Originally called Albigensians, they came to be more widely known as the Cathars.

Cathars were Christians. But they rejected the authority of the Pope and other key aspects of Catholicism, so they were deemed heretics by the Catholic Church.

This apparently didn’t matter much to most people living in the French town of Beziers.

Catholics and Cathars had lived there together for many years in relative harmony.

On July 22, 1209, they were celebrating the annual Feast of Mary Magdalene together, a religious holiday observed by various Christian religions.

Suddenly, the festivities were cut short when an army of “Crusaders” sent by Pope Innocent III  showed up outside the walls of the town.

The military leader of the army was Simon de Montfort, a French nobleman highly motivated by the Pope’s promise that he could keep the land of any heretics he killed.

The Crusaders were accompanied by an official representative of the Pope, a French Cistercian monk named Arnaud Amalric (also variously referred to as Arnald Amalric and Arnauld-Amaury).

De Montfort demanded that the leaders of Beziers turn over the town’s Cathar heretics to him. They refused.
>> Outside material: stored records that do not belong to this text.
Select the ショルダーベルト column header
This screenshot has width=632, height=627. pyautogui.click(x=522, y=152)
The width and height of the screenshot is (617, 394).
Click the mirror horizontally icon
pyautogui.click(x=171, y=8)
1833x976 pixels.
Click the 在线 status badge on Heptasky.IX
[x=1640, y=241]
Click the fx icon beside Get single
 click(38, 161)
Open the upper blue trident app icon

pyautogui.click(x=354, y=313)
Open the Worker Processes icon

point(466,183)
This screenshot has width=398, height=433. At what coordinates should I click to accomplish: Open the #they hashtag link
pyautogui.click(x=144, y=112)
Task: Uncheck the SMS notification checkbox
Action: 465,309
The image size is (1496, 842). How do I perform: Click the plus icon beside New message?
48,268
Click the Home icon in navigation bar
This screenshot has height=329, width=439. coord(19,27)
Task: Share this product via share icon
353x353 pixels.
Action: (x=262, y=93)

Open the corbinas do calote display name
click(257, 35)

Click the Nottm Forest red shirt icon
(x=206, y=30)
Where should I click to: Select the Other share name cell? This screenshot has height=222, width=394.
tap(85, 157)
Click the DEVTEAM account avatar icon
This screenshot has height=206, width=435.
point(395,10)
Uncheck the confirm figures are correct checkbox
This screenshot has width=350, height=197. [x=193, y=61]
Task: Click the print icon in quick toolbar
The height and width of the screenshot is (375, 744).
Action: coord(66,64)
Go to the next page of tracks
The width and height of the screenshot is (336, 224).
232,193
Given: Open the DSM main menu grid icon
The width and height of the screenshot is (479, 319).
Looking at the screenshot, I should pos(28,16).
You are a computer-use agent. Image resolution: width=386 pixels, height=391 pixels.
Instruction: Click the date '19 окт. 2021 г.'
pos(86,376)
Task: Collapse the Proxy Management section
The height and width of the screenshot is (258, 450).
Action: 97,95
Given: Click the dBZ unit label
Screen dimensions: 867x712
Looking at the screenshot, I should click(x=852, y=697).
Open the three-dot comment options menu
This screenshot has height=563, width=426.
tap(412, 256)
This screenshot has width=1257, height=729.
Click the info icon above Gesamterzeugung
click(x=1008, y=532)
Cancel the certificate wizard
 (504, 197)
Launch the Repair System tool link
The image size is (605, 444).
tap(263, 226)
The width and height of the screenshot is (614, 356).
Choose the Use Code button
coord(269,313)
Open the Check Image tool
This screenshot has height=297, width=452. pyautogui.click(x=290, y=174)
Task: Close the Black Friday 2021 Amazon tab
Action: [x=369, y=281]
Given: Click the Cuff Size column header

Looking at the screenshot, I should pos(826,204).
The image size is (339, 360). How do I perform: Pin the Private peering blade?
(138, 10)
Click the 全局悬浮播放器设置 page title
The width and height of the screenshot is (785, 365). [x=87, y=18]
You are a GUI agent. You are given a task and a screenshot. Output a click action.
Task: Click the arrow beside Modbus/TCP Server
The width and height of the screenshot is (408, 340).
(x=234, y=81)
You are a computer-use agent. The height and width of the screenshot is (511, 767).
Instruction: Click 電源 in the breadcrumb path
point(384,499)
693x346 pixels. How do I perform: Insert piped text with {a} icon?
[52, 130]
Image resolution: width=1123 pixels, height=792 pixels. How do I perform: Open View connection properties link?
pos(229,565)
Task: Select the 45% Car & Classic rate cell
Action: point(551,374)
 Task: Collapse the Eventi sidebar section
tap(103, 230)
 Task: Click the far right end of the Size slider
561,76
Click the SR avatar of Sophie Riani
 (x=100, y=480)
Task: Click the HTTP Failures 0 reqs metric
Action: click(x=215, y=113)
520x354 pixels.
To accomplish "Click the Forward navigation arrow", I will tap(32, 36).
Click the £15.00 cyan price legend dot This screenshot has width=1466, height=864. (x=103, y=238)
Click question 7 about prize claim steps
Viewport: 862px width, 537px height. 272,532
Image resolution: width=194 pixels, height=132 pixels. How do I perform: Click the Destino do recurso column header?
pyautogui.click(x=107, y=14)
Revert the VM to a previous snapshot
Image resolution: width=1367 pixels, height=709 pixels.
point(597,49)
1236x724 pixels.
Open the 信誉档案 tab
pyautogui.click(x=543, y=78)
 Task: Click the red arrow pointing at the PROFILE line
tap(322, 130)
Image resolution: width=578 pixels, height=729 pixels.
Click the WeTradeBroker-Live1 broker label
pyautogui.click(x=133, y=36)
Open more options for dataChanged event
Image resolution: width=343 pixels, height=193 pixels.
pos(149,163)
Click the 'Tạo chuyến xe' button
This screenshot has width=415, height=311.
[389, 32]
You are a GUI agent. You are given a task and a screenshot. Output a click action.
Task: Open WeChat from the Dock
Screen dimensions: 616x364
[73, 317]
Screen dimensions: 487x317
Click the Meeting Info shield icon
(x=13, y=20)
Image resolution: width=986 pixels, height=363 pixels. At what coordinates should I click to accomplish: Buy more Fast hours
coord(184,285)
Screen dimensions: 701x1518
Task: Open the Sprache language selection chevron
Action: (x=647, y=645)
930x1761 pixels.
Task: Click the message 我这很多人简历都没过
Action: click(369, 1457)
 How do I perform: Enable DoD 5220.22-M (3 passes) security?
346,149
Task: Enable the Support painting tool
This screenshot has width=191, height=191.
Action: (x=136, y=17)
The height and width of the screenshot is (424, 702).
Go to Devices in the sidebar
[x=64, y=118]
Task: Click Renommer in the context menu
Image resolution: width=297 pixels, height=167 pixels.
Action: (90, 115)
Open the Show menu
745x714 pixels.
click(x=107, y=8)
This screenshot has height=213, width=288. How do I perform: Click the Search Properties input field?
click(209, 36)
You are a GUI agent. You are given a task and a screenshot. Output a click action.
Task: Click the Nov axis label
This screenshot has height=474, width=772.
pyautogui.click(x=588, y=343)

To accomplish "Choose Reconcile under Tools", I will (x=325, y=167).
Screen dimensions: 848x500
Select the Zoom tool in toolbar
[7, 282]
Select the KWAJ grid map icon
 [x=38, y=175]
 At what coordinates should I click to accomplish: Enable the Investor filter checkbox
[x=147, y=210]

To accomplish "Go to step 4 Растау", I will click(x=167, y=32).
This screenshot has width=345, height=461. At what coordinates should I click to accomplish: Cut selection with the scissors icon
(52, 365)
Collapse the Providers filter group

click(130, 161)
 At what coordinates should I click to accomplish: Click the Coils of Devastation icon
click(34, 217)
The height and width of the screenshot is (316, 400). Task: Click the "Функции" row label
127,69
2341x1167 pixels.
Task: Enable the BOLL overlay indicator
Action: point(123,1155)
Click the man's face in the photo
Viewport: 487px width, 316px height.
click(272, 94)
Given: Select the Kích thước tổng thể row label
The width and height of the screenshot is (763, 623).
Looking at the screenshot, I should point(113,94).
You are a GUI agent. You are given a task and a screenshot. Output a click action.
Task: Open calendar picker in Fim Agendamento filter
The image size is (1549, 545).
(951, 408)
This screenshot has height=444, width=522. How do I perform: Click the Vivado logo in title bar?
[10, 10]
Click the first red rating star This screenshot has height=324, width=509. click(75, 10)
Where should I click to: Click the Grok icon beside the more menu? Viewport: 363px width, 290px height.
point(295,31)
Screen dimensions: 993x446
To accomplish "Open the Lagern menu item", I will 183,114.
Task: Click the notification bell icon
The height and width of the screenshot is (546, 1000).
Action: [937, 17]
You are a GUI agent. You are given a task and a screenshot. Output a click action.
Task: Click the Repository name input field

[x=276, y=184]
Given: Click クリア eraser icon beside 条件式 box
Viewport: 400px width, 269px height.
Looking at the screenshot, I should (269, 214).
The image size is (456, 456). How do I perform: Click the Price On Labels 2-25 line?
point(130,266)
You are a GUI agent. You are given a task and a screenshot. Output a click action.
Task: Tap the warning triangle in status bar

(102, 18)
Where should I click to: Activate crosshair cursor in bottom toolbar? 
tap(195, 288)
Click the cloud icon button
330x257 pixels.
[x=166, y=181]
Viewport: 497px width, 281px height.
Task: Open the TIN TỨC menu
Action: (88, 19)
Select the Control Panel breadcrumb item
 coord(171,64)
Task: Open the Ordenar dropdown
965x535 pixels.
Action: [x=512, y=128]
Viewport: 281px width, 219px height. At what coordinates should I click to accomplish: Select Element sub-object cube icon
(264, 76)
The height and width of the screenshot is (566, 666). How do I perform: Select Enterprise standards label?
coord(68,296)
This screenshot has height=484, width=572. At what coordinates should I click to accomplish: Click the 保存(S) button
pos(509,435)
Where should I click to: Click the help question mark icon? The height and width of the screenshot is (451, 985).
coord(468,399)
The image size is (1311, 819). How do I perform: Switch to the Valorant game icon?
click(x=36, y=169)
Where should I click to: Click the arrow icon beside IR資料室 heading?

The Crusaders attacked.

According to accounts written decades later, as the attack began, a soldier asked Amalric how they would be able to tell which Beziers townspeople were Catholics and which were Cathars.

Amalric supposedly answered (in French):

       “Kill them all. God will recognize his own.”

Some sources give the alleged quote as “Kill them all, for the Lord knows his own” or as “Kill them all. The Lord knows his own.”

It eventually came to be most commonly paraphrased as:

       “Kill them all and let God sort them out.”

Scholars have debated whether Almaric actually said anything like those words.

But there’s no question that they reflect what happened that day.

De Montfort’s army killed virtually every man, woman and child in the town — estimated to be as many as 20,000 people — and burned Beziers to the ground.

The Beziers Massacre was just one of the first of many atrocities that occurred during the Albigensian Crusades.

Over the next four decades, roughly a million more people were killed during those bloody religious conflicts.

Amalric’s infamous quotation was updated during the Vietnam War, when the saying “Kill ‘em all, let God sort ‘em out” became popular among American Special Forces troops.

That “witticism” was put on unofficial Special Forces military patches, pins and t-shirts that are now sold as “collectibles” on eBay.

More recently, American troops fighting in Iraq and Afghanistan updated the saying again in the form: “Kill ‘em all. Let Allah sort ‘em out.”

T-shirts and bumper stickers using this newer variation are sold on various Internet sites.

It’s disconcerting that anyone can blithely talk about killing innocent people and letting them be “sorted out” later.

But as they used to say in ‘Nam — there it is.